On doit être d'autant plus circonspect dans cette espèce d'interprétation, que souvent plusieurs motifs concourrent à déterminer la volonté de celui qui parle dans une Loi, ou dans une Promesse. Il se peut que la volonté n'ait été déterminée que par la réunion de tous ces motifs, ou que chacun, pris à part, eût été suffisant pour la déterminer : Dans le prémier cas, si l’on est bien certain que le Législateur, ou les Contractans n'ont voulu la Loi, ou le Contrat qu'en considération de plusieurs motifs, de plusieurs raisons prises ensemble ; l'interprétation & l'application doivent se faire d'une manière convenable à toutes ces raisons réunies, & on n'en peut négliger aucune. Mais dans le sécond cas, quand il est évident que chacune des raisons qui ont concourru à déterminer la volonté, étoit suffisante pour produire cet effet, ensorte que l'Auteur de l' Acte dont il s'agit eût voulu pour chacune de ces raisons prise à part, la même chose qu'il a voulu pour toutes ensemble ; ses paroles se doivent interpréter & appliquer de manière qu'elles puissent convenir à chacune de ces mêmes raisons, prise en particulier. Supposons qu'un Prince ait promis certains avantages à tous les Protestans & Artisans étrangers qui viendront s'établir dans ses Etats : Si ce Prince ne manque point de sujets, mais seulement d'Artisans, & si d'un autre côté il paroît qu'il ne veut point d'autres sujets que des Protestans ; on doit interpréter sa promesse de manière qu'elle ne regarde que les Etrangers qui réuniront ces deux qualités de Protestant & d'Artisan. Mais s'il est évident que ce Prince cherche à peupler son pays, & que tout en préférant les sujets Protestans à d'autres, il a en particulier un si grand besoin d'Artisans, qu'il les recevra volontiers, de quelque Religion qu'ils soient ; il faut prendre ses paroles dans un sens disjonctif, ensorte qu'il suffira d'être ou Protestant, ou Artisan, pour joüir des avantages promis.
§.289 De ce qui fait la raison suffisante d'un acte de la volonté.

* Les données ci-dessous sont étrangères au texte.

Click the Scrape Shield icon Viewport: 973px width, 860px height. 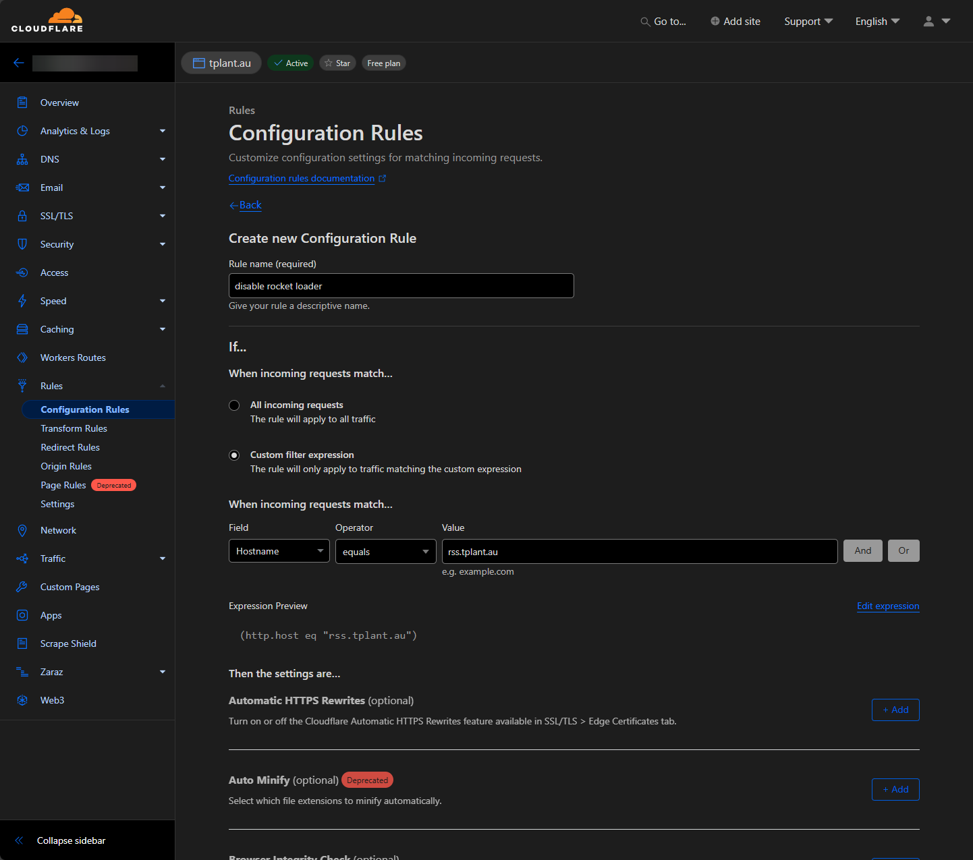22,643
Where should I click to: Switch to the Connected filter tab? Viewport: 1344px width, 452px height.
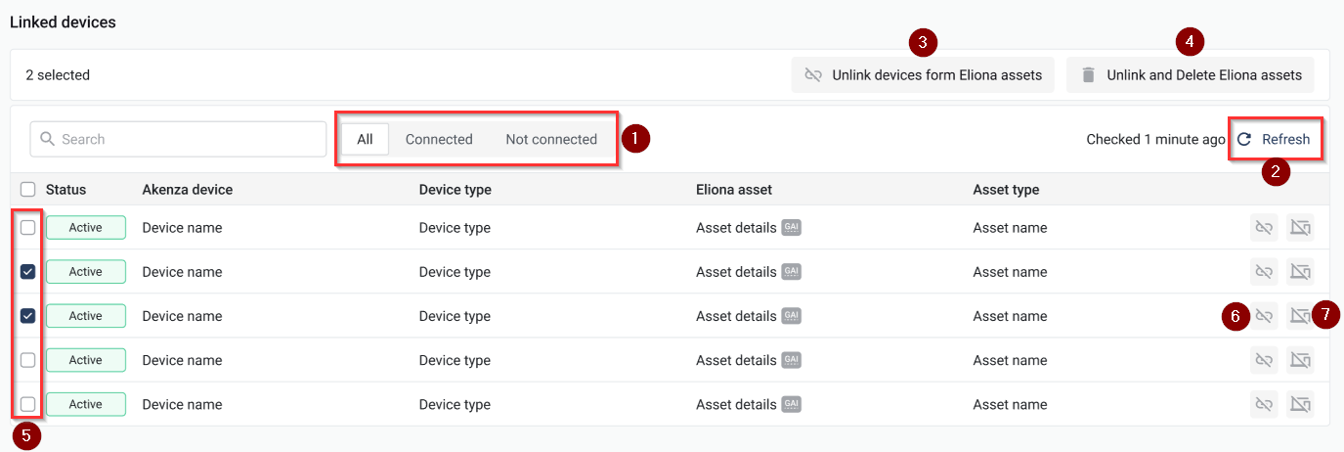point(439,139)
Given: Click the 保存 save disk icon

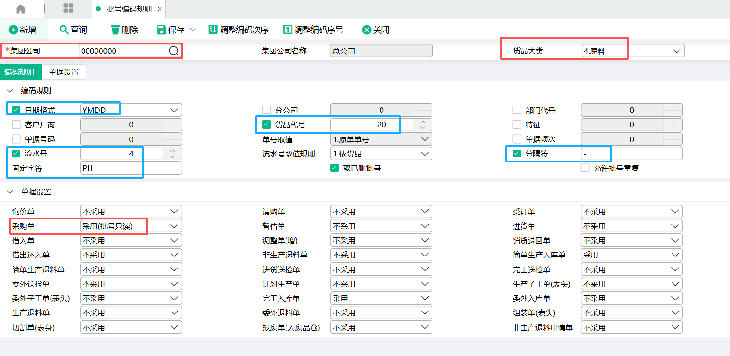Looking at the screenshot, I should 161,30.
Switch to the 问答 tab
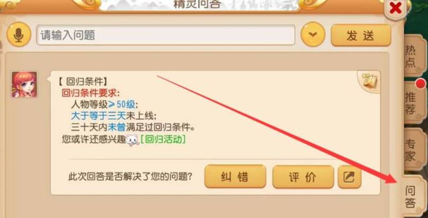The height and width of the screenshot is (218, 428). point(411,197)
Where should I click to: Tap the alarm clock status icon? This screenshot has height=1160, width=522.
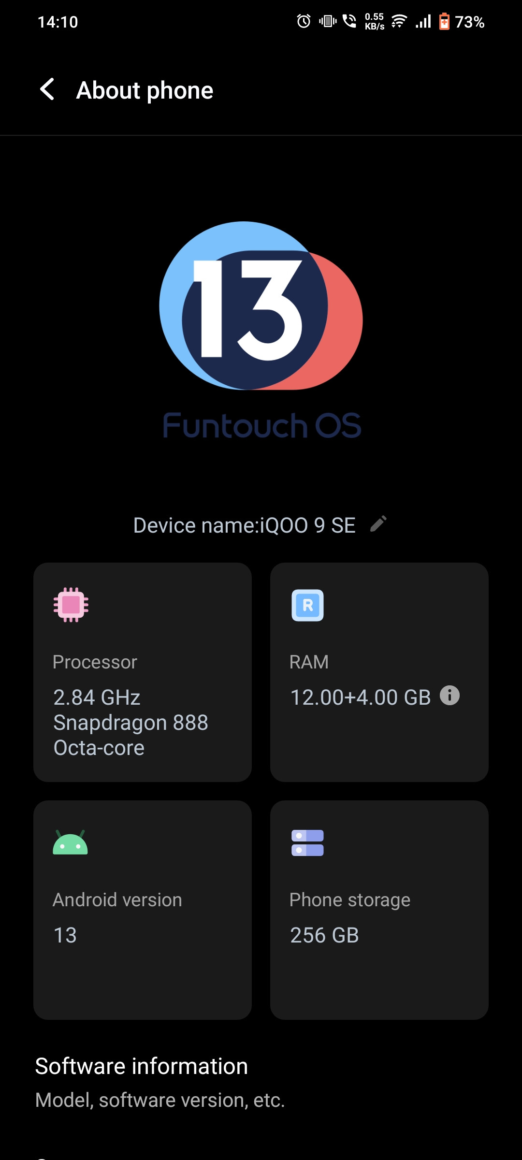[x=304, y=21]
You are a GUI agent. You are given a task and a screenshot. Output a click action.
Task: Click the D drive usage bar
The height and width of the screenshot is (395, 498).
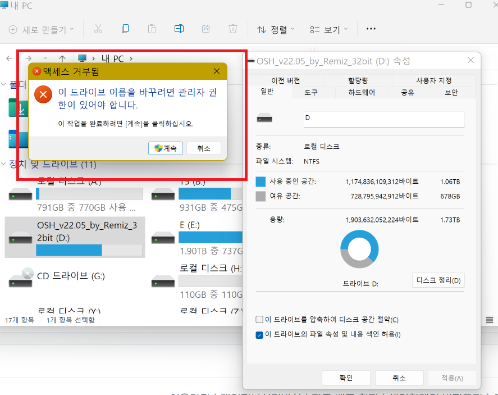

Pour éviter les longueurs & l'embarras de l'expression, nous appellerons Raison suffisante d'un acte de la volonté, ce qui a produit cet acte, ce qui a déterminé la volonté dans l'occasion dont il s'agit ; soit que la volonté ait été déterminée par une seule raison, soit qu'elle l'ait été par plusieurs raisons prises ensemble. Il se trouvera donc quelquefois que cette raison suffisante consiste dans la réunion de plusieurs raisons diverses, de façon que là où une seule de ces raisons manque, la raison suffisante n'y est plus : Et dans le cas où nous disons que plusieurs motifs, plusieurs raisons ont concourru à déterminer la volonté, ensorte cependant que chacune en particulier eût été capable de produire seule le même effet ; il y aura alors plusieurs raisons suffisantes d'un seul & même Acte de la volonté. Cela se voit tous les jours : Un Prince, par exemple, déclarera la Guerre pour trois ou quatre injures reçûës, dont chacune auroit été suffisante pour opérer la déclaration de Guerre.